Le Conseil d'Analyse Economique auprès du Premier Ministre a conçu un rapport sur les brevets concernant les Universités, fournissant à Valérie Pécresse des pistes pour inciter les universitaires à en déposer davantage, car les chercheurs français publient moins que les autres et déposent moins de brevets que les autres. Il faut profiter du Grand Emploi qui permet d'abonder le Fonds national de valorisation de la rechercher pour 1 milliard, tandis que 800 millions le seront aux Sociétés d'accélération du transfert de technologie (Satt), constituant le guichet unique du dépôt des brevets. Pour accroitre l'efficacité, on encouragera les grappes de brevets.. Il faut développer un esprit managérial chez les universitaires. Enfin, il faut construire des marchés de brevets, sur le modèle des bourses d'échange.

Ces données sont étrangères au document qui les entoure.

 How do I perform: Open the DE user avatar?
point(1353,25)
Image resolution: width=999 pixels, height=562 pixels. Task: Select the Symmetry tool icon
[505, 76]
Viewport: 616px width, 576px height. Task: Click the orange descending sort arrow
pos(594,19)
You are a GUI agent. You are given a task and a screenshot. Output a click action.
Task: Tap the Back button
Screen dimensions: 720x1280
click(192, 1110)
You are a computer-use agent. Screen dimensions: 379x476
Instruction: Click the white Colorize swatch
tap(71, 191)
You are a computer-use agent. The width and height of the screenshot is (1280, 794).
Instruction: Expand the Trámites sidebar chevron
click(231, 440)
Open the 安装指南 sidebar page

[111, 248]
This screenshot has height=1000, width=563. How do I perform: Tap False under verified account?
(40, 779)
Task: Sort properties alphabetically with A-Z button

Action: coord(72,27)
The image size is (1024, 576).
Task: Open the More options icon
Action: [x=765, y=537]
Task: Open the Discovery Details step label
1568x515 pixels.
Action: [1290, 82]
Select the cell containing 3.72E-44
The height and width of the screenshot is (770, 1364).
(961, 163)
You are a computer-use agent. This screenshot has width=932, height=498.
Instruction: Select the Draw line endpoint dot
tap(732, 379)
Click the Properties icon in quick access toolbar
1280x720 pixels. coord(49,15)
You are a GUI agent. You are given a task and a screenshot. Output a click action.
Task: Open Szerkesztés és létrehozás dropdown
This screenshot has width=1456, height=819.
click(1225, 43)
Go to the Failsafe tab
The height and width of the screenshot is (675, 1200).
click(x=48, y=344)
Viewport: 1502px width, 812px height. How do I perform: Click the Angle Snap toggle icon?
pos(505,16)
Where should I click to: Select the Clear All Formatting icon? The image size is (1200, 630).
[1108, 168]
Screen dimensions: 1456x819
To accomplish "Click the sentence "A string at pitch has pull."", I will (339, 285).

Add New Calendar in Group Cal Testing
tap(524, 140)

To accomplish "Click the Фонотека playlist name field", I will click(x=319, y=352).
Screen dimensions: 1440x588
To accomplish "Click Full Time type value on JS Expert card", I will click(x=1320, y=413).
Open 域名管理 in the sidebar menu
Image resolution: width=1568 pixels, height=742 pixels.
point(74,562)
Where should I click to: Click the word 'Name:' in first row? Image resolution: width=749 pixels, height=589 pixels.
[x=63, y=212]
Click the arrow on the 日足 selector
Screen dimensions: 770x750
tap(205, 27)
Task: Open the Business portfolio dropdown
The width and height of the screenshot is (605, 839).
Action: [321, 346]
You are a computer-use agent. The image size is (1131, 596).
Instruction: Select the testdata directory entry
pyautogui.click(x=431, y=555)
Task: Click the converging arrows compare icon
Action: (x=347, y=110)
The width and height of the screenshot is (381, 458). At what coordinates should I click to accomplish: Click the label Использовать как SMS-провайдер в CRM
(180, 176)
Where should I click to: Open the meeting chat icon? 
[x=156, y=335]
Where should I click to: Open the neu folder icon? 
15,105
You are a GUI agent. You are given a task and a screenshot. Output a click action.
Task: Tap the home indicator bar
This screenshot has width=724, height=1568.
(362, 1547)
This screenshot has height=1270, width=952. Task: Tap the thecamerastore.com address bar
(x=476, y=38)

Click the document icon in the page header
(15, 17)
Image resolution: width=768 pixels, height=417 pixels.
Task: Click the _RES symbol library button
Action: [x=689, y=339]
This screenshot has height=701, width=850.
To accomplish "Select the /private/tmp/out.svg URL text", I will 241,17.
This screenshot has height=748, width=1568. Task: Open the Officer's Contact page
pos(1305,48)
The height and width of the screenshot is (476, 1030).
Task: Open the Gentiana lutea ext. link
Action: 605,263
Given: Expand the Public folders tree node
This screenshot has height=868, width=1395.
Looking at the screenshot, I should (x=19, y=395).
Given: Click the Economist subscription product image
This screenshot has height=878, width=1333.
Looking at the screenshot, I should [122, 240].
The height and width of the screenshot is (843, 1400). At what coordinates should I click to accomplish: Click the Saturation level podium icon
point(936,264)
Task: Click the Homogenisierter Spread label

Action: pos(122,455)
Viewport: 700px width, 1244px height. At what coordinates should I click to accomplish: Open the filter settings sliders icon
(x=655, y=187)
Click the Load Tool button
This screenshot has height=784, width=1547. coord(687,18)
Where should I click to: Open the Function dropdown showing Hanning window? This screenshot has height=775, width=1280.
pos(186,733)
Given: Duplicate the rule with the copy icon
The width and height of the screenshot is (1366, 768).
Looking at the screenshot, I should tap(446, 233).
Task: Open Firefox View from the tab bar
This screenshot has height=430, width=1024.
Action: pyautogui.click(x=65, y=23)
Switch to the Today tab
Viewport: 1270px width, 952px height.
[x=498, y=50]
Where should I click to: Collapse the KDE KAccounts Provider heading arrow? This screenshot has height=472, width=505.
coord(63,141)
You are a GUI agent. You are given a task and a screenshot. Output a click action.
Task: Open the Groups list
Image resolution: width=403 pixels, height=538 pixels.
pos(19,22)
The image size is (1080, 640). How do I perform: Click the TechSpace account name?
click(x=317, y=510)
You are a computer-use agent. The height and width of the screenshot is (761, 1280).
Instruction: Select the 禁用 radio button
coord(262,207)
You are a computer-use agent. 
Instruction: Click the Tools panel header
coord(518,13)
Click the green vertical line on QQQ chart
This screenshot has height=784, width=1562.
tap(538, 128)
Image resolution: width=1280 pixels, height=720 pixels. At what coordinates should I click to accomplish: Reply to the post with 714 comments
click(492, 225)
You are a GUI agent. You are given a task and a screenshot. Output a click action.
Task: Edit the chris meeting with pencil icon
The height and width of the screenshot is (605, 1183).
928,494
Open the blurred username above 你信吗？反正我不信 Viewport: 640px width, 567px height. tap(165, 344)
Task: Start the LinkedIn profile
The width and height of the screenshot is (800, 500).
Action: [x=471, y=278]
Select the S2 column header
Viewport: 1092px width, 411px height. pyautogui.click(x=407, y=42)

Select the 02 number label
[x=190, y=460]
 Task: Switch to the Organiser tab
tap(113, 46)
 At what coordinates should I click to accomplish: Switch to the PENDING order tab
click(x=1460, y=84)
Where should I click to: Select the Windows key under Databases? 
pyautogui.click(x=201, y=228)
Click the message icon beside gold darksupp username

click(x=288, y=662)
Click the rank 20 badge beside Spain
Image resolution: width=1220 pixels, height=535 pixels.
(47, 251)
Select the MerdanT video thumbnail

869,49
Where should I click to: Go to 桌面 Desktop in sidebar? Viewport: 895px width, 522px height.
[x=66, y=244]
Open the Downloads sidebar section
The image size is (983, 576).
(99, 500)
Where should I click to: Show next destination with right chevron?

- J'aime beaucoup l'économie et les économistes, le droit et les juristes, mais comme cela porte de mauvais fruits lorsque les deux ne travaillent pas ensemble... Lorsque Stephen Breyer parle de ces questions, il ne cesse de parler de collaboration entre les deux disciplines, c'est-à-dire entre les deux univers de personnalités, et non pas d'autoroutes parallèles. Or, voilà un rapport qui, n'impliquant pas les juristes (et certes combien de juristes de propriété intellectuelle ne songent pas plus à intégrer d'économistes), porte sur une pure invention juridique, car le brevet n'est que du réel juridique, un regard avec des lunettes mal ajustées.

- Ainsi, on vise tout d'abord la cause : les universitaires sont insuffisamment managers. Mais cela dépend entièrement de leurs formations. Dans un système universitaire français construit sur l'agrégation, tout est dans la prestance, l'élégance, la finesse et l'érudition. On est loin de l'esprit schumpeterien. Il faut alors intégrer les modes de recrutement. Mais il aurait fallu solliciter un sociologue....

- Mettre la publication au plus haut des activités, ce n'est pas si mal. C'est montrer l'amour de la science, puisque c'est gratuit et que cela accroît le savoir. Inverser le modèle pour l'insérer dans une dynamique de marché, pourquoi pas, mais Laurent Thévenot (économiste) associé à Luc Boltensky (sociologue) ont montré dans leur ouvrage marquant (La justification) que l'on changeait ainsi "l'économie de la grandeur". Cela n'est pas sans dégât.

- Faire un guichet unique et le défendre au niveau européen. Certes. Cela fait des décennies que les juristes spécialités, par exemple Michel Vivant qui fait référence, le demande.